Work order A: Reproduce the stretch of the article on model serving costs from "# Never Price" through "in the peak.", keeping every word and mark unchanged.
Work order B:
Answer these questions from the article on model serving costs:
(i) Who is listed as the author?
(ii) What daily cost cut does a clean 100x drop over 26 days roughly amount to?
(iii) How large are the token blocks that DiffusionGemma denoises in parallel?
Work order C: Continue the article on why not to price a model in its first month, starting after its final sentence.

======== Extract provided

# Never Price a Model in Its First Month

> Serving costs for a frontier model collapse by orders of magnitude in the six weeks after launch. Lock your stack in week one and you lock in the peak.

- Published: 2026-06-14
- Author: Oday Brahem
- Canonical URL: https://www.nextbig.dev/blog/never-price-a-model-in-its-first-month

The price you pay to run a frontier model in its first week is the most you will ever pay to run it. Not the floor. The ceiling. Every cost curve we have watched this year says the same thing: the served cost of a given model collapses by one to two orders of magnitude in the weeks after launch, then flattens near a hardware floor. Builders keep treating launch-week economics as the baseline. It is the peak.

So here is the position. Do not lock anything in a model's first month. Not your default model, not your margins, not your GPU reservation. The number that matters is not today's price, it is the slope of the curve under it, and that slope is steepest right after a launch. This week handed us a live test. Anthropic shipped Claude Fable 5 at $10 in and $50 out, Cursor crowned it the new coding default, and SemiAnalysis published a trace showing a 1.6T model fall 100x in less than a month. The lesson is not which model won. The lesson is timing.

## Run the 100x honestly

SemiAnalysis traced DeepSeekV4's 1.6T inference cost from [day 0 to day 43 across GB300 and MI355X](https://semianalysis.substack.com/p/deepseekv4-16t-day-0-to-day-43-performance) and found per-million-token cost dropping 100x in 26 days. Take that apart before you trust it. A clean 100x over 26 days is roughly a 19% cut every single day. No serving stack sustains that. It is a settling curve, not a constant rate. Most of the drop lands early, then the line bends toward a hardware floor and stays there.

That shape is the whole point. The collapse is front-loaded because the easy wins are front-loaded: a better kernel, a quantization pass, a batching scheme, a migration to the right accelerator. The trace shows hardware choice alone swinging the bill by orders of magnitude. None of that work is done on launch day. It is done in the six weeks after, by the inference team racing down the curve while you decide whether to commit.

## The levers are landing in public

You can watch the levers ship in real time. Google open-sourced [DiffusionGemma](https://x.com/GoogleDeepMind/status/2064741061352636762), a 26B diffusion model that denoises 256-token blocks in parallel instead of crawling token by token, and it arrived with [native vLLM support on day one](https://x.com/vllm_project/status/2064753414735900835). Community benchmarks put it near [1,000 tokens per second on a single H100, roughly 4x its autoregressive peers](https://x.com/mervenoyann/status/2064753402064601181). A 4x decode speedup is a 4x cut in GPUs per unit of throughput. That is the curve bending in front of you.

================
======== Record excerpts

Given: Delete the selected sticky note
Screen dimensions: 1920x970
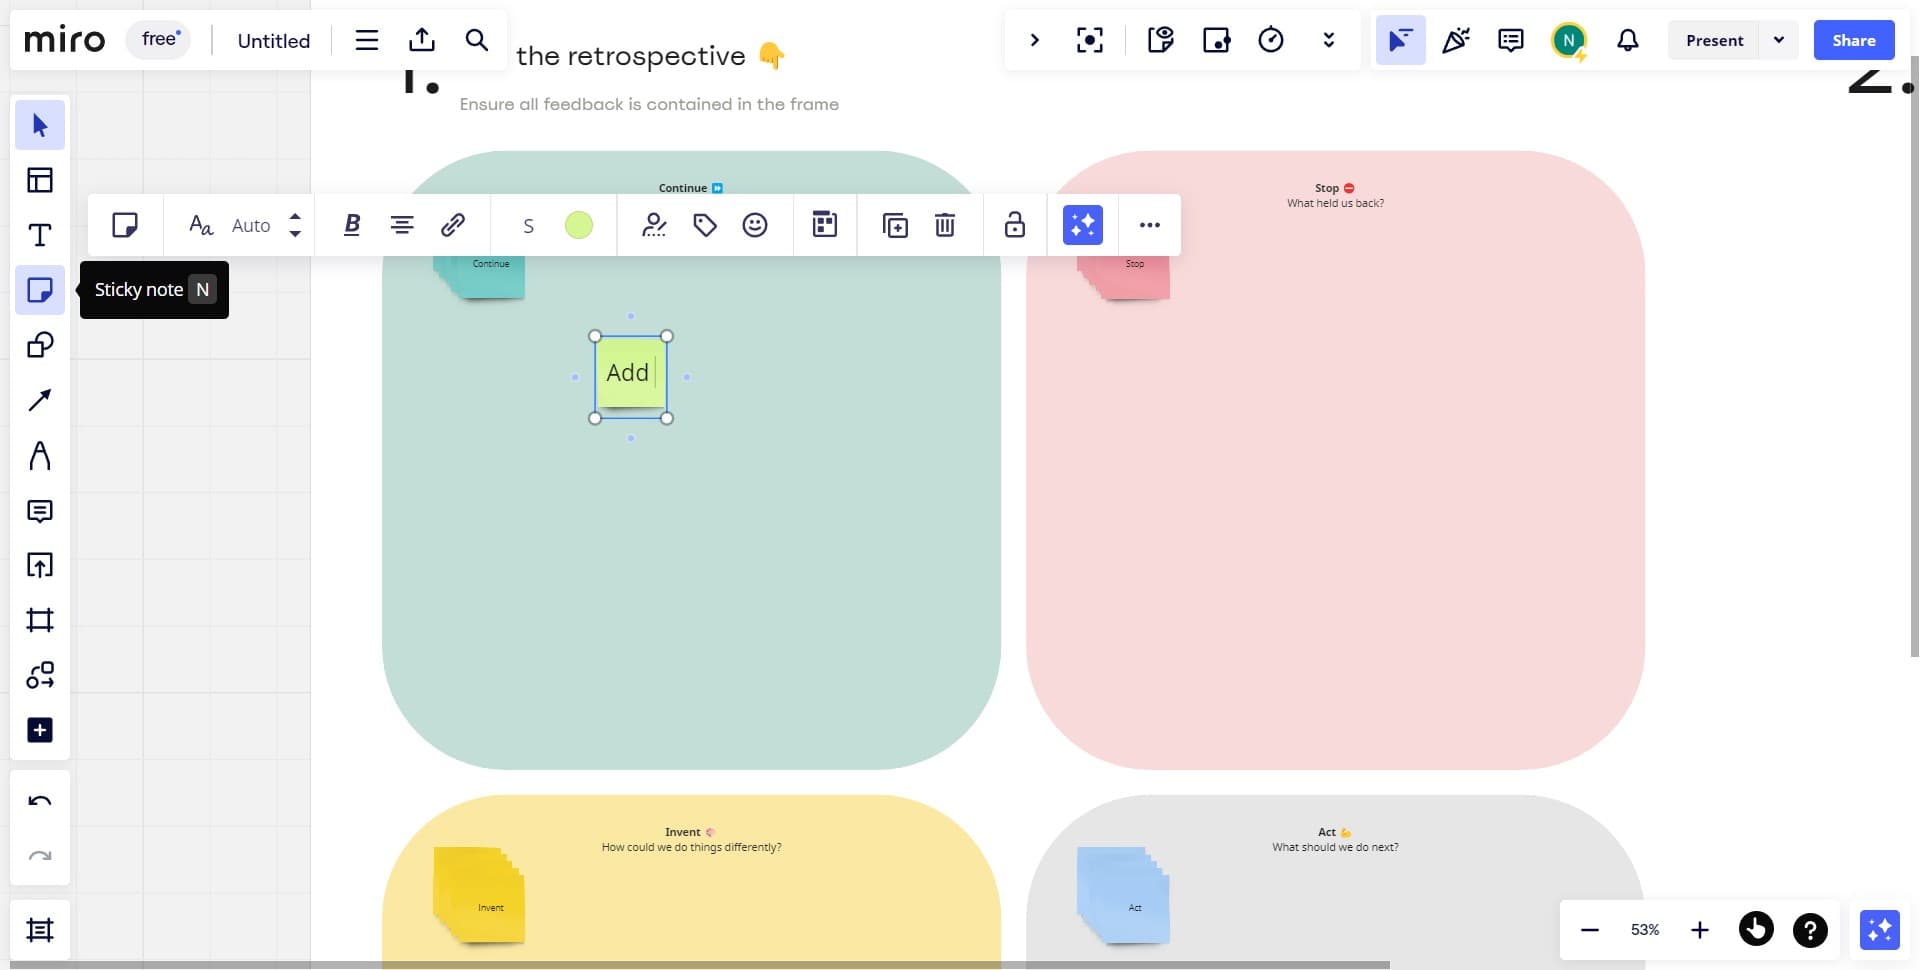Looking at the screenshot, I should [x=945, y=225].
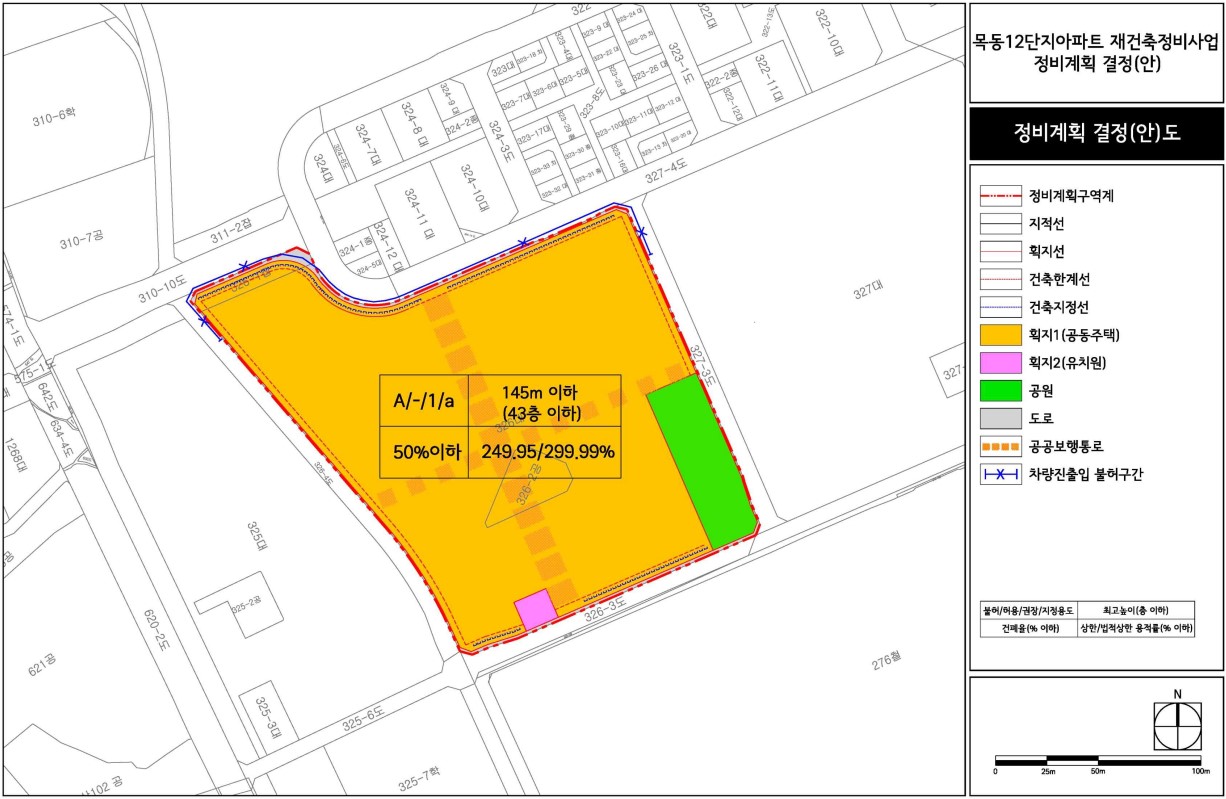Click the pink kindergarten parcel on the map
This screenshot has width=1226, height=799.
point(535,610)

================

Task result A:
# Never Price a Model in Its First Month

> Serving costs for a frontier model collapse by orders of magnitude in the six weeks after launch. Lock your stack in week one and you lock in the peak.

Task result B:
(i) Oday Brahem
(ii) Roughly 19% every day
(iii) 256 tokens

Task result C:
Training moved the same week. Nvidia showed [NVFP4 training Llama 3 up to 1.73x faster than FP8](https://x.com/NVIDIAAI/status/2064105188219134041) with no accuracy loss on Blackwell. Cheaper training feeds cheaper iteration, and cheaper iteration feeds the price you pay downstream. Every one of these wins is portable. Diffusion decoding, four-bit precision, and parallel blocks are not lab secrets. They get applied to whatever weights are hot, which means the next frontier model inherits the curve the last one paid to discover.

## Fable 5 is mispriced by design

Now apply this to the model everyone is evaluating. Fable 5 launched at $10/$50, twice the cost of the model it replaces. SemiAnalysis is already [stress-testing the $200/month coding plans](https://x.com/SemiAnalysis_/status/2064815044085318040) to find the real compute caps, and independent evals are circling the price. One [eval found Fable matches GPT-5.5 on 98% of coding tasks at 2x the cost](https://x.com/bindureddy/status/2064425878080327730), which means routing only the hardest 2% to Fable preserves quality and halves the bill. Cursor's own board lists [Fable 5 Max at 72.9% for $18 a run and Fable 5 High at 70.6% for $10.81](http://cursor.com/evals). Those are launch numbers. They are the most expensive those scores will ever be.

The price is a placeholder, and Anthropic has told us so without saying it. The same weights serve both Fable and the restricted Mythos build, so the serving cost is shared with the flagship, and the company is reportedly moving to own its servers to attack its largest expense. A $50 output price set before that buildout lands is a number waiting to fall. Anyone who signs a fixed-cost integration on it this week is locking the peak into their P&L.

> "The launch-week price of a frontier model is the most you will ever pay to run it. Treat it as a peak, not a baseline."

## The contract is where this hurts

The expensive mistake is not a model default. You can change that with a config edit. The expensive mistake is hardware you committed to on last month's math. Neoclouds are selling multi-year capacity hard. [Crusoe is nearing 5 GW contracted with a 40 GW pipeline](https://x.com/CrusoeAI/status/2064366518901874978), and one widely read post this week argued [xAI now looks more like a datacenter REIT than a frontier lab](https://martinalderson.com/posts/xais-new-rental-business/). That supply is real and useful. The trap is the term sheet.

If you size a reservation on autoregressive decode throughput, and block decoding cuts your tokens-per-GPU need by 4x two months later, you are paying for capacity you no longer use. The settling curve does not care that your contract is signed. Run your reservation math twice: once on today's throughput, once on a 4x decode assumption, and commit only to the spread you would still want if the optimistic number lands. Reserve the floor, buy the rest on demand.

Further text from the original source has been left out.